[[ EXCERPTED TEXT open ]]

And if you can see it, you can be it.
-Billie Jean King
Representation matters, not only so we can see ourselves reflected back in our storytelling, not only so we can know ourselves and be known as we really are in our authenticity and integrity by others, without a colonial lens, but also so that we can expand the vision of who and what we can imagine ourselves to be.
When I was growing up, I didn't know anyone in the film industry. I didn't know anyone in The Arts As A Career. When I was young, the arts were seen as too reckless, too unstable -- my father worked as first a salesman, and then an architect; my mother taught English as a second language while she went to school to get a PhD. My maternal grandfather was Civil Engineer with a disdain for the arts; my grandmother was a SAHM who sold Avon for pin money (and was a talented artist). No one saw the arts as a real career for any sane or normal person. We had been told that an aunt had been an extra in a Star Trek movie, and we would look for her, but never find her. I didn't know until I was an adult that multiple ancestors of mine had performed in various Wild West Shows in the late 1800s/early 1900s, one even running away to Australia to perform in one, causing chaos in the State Department when they realized they had "lost" some Indians off the rez. I didn't know that when my great-grandfather, Charlie American Bear, was a child, he'd been at Madison Square Garden in New York City with his parents who were in a Wild West Show, and had caused national headlines for running away, only to be found at the movies.
Little Charlie American Bear ran away to the movies.
Yep. Sounds like someone I'm related to.

[[ EXCERPTED TEXT closed ]]
[[ SOURCE MATERIAL open ]]

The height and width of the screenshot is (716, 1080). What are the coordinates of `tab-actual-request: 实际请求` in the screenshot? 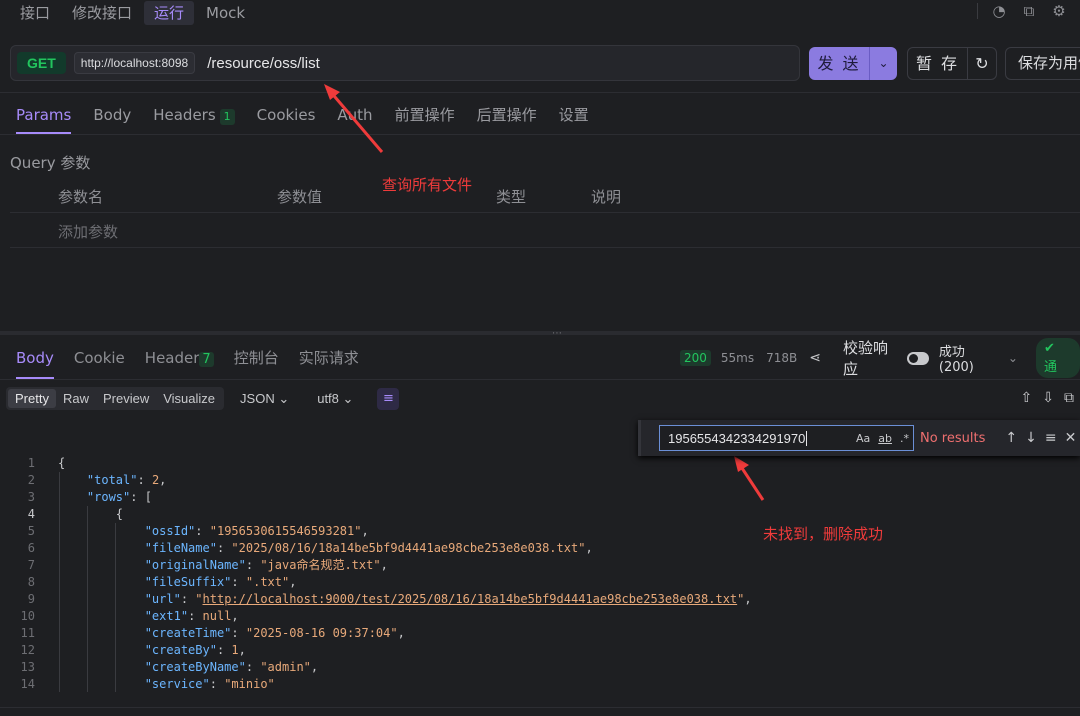 It's located at (329, 362).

[[ SOURCE MATERIAL closed ]]

# WORK INSTRUCTION 1
Write out the part of the representation essay that opens with the words containing "And if you can" and closes with "ourselves to be.".
# WORK INSTRUCTION 2
List every place the representation essay mentions by name.
# WORK INSTRUCTION 3
Continue the representation essay from its last line.

# ANSWER SPACE 1
And if you can see it, you can be it.
-Billie Jean King
Representation matters, not only so we can see ourselves reflected back in our storytelling, not only so we can know ourselves and be known as we really are in our authenticity and integrity by others, without a colonial lens, but also so that we can expand the vision of who and what we can imagine ourselves to be.

# ANSWER SPACE 2
Australia
Madison Square Garden
New York City

# ANSWER SPACE 3
When I was growing up, I didn't see anyone who looked like me on TV or in the movies. My parents wanted me to be an architect like my father, an engineer like my grandfather, or a doctor. A professional with a professional degree, safe, stable, steady.
On a visit as a pre-teen to my grandparents' in Salt Lake City, Utah, I befriended a girl at church, Diane, who was unlike anyone else. It seemed like everyone in Utah was blonde-haired and blue-eyed, and dressed conservatively, and like everyone else. In a city where everyone was blonde and dressed the same (conservatively), Diane was different -- she had wild red hair, she wore black, and she wore combat boots with rainbow laces. She was unlike anyone I had ever met before.
Our Young Women's Group at church took us on field trip "Down Under", a surprise trip, not telling any of us where we were going. The buses took us to a small mountain overlooking the city, atop of which was an old, old cemetery, which interred many of the early Mormon prophets. Our Young Women's Leaders gave us a list of names, some charcoal and some paper, and instructed us to find the graves of early Mormon luminaries, and to take rubbings of their graves in a sort of scavenger hunt. Diane and I took off and, after observing the variety and artfulness and decrepit beauty of many of the ancient tombstones, decided instead to take grave rubbings of only the most interesting and beautiful tombstones instead. There were carvings of angels watching over the dead, and of lambs to signify ones lost too young. It was the most goth thing I had ever done, before I ever knew what goth even was.
Later that week, I was making lunch with my grandma, and she said, "I hear you've been hanging out with Diane [__________]", and I said I had been, and she said, "Do you know who her aunt is?" I said no, and she said, "Her aunt is [a movie star]. Her dad is [__________], [the movie star]'s brother."
I was astonished. I idolized her aunt. Her aunt was one of my favorite actresses, who had been in some of my favorite movies, and had shown me that there was more than one way to be a woman. One didn't have to be meek and subservient and "keep sweet"and defer always to the opposite sex above one's own values or inner knowing -- one could be strong, one could be brave, one could fight to protect one's people and one's chosen family. Her aunt's performances were a revelation.
That knowledge made her aunt and her aunt's work real, brought it all down to Earth, close enough to almost touch. Her work was a job, a real job, a real job that a person could have, that paid money, that people enjoyed, that impacted people's lives. That had already changed my life's trajectory. It was a job that person could do, that my friend's aunt could do, and if she could do it, I could do it too.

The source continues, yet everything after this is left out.